▸ PROVIDED INFORMATION
= = = = = = =
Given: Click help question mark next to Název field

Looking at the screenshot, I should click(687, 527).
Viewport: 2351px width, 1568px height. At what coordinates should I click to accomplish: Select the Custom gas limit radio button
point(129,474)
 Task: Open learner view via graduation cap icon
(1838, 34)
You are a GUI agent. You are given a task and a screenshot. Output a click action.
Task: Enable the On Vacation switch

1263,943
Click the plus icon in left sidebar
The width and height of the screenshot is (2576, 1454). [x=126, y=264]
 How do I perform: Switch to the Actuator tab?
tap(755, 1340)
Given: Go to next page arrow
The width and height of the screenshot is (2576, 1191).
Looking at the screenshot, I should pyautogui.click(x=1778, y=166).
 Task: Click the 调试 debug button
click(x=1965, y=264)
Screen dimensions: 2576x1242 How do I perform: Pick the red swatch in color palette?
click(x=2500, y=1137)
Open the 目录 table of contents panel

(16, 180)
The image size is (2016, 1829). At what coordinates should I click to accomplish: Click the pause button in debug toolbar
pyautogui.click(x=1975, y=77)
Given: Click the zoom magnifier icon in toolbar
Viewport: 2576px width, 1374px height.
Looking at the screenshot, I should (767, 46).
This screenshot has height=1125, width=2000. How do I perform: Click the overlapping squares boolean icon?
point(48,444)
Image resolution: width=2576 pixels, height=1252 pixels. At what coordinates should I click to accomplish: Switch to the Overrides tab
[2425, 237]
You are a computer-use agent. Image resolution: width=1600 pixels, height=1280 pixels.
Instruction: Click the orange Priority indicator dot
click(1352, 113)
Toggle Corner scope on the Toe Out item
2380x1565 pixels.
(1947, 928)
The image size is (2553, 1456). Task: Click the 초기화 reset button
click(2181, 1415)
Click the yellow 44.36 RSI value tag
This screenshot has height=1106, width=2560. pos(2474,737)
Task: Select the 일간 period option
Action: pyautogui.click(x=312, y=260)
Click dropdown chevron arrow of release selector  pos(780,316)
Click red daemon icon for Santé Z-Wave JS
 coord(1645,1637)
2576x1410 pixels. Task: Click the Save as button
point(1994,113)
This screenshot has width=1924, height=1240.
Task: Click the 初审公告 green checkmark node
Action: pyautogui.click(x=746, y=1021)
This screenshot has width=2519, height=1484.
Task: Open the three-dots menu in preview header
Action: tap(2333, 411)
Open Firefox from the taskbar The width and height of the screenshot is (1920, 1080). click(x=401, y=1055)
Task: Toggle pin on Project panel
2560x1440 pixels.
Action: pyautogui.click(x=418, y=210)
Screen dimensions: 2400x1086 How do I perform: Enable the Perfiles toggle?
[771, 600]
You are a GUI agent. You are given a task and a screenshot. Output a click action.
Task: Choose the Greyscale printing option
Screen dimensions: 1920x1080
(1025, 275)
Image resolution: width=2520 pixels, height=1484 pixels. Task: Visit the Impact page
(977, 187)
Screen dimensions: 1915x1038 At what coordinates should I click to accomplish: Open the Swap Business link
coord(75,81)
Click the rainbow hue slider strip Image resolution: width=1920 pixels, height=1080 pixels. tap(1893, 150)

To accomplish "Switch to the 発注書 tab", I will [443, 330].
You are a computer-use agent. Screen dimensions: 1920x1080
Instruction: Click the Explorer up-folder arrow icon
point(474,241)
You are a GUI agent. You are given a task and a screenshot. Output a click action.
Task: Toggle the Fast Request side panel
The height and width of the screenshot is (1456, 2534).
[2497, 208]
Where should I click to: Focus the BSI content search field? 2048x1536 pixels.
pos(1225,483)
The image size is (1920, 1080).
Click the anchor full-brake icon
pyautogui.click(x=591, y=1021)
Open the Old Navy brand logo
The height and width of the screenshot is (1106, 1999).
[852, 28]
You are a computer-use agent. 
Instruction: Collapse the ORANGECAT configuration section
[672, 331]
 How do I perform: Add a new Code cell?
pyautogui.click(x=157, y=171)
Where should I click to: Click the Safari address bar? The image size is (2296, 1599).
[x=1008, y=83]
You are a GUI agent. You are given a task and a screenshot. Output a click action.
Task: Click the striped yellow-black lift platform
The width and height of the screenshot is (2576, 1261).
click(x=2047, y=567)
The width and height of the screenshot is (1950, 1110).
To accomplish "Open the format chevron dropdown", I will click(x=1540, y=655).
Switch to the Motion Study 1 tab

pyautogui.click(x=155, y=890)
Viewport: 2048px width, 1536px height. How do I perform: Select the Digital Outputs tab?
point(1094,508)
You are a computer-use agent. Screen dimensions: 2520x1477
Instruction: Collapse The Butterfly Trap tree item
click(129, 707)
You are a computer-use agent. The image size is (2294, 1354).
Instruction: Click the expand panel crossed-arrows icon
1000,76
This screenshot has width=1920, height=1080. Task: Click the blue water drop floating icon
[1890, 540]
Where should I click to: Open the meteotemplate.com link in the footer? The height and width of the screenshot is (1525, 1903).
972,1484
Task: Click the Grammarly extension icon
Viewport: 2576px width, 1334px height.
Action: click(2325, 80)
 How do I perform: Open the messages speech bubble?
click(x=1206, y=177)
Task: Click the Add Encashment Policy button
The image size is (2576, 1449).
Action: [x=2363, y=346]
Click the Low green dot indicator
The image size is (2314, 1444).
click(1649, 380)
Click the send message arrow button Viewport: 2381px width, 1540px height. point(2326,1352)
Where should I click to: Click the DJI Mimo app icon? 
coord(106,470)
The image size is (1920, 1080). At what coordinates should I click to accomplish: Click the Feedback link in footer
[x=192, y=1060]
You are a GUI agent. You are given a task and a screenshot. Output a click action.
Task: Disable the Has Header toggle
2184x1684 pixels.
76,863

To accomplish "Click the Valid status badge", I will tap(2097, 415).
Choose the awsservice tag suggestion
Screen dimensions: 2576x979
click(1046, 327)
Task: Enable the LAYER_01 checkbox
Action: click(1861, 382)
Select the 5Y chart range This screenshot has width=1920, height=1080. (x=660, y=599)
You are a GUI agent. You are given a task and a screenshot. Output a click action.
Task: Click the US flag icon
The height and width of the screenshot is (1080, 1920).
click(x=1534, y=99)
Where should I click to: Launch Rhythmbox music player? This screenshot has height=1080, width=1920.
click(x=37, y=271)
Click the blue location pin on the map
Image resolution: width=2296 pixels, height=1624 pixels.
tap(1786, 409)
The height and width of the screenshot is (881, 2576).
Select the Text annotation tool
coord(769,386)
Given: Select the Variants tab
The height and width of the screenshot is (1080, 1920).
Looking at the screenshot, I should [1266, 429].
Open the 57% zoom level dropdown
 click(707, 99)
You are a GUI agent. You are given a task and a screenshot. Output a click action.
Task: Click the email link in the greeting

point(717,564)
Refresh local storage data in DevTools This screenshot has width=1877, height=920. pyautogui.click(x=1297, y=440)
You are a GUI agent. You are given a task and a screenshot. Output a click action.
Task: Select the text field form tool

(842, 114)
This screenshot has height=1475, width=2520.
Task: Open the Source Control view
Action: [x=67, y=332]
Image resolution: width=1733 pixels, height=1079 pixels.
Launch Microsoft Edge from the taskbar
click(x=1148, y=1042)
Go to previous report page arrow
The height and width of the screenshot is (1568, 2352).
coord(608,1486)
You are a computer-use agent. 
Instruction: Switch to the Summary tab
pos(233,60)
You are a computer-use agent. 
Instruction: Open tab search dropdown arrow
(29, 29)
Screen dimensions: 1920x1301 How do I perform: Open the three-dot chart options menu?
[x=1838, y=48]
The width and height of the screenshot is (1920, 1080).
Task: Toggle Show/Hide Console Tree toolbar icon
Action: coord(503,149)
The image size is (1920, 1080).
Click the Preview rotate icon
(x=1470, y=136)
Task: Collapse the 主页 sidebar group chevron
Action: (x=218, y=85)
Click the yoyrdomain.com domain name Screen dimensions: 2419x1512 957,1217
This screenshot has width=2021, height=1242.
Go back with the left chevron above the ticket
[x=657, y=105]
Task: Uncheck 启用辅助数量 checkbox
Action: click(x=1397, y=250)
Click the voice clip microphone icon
= = = = = = =
▸ WHAT TO PRODUCE
Only one stretch of the entries above is wanted: the lines from the one containing "Task: Click the Grammarly extension icon" through the one containing "Click the Low green dot indicator". Please reproduce it exactly.

▸ TASK OUTPUT
Task: Click the Grammarly extension icon
Viewport: 2576px width, 1334px height.
Action: click(2325, 80)
 How do I perform: Open the messages speech bubble?
click(x=1206, y=177)
Task: Click the Add Encashment Policy button
The image size is (2576, 1449).
Action: [x=2363, y=346]
Click the Low green dot indicator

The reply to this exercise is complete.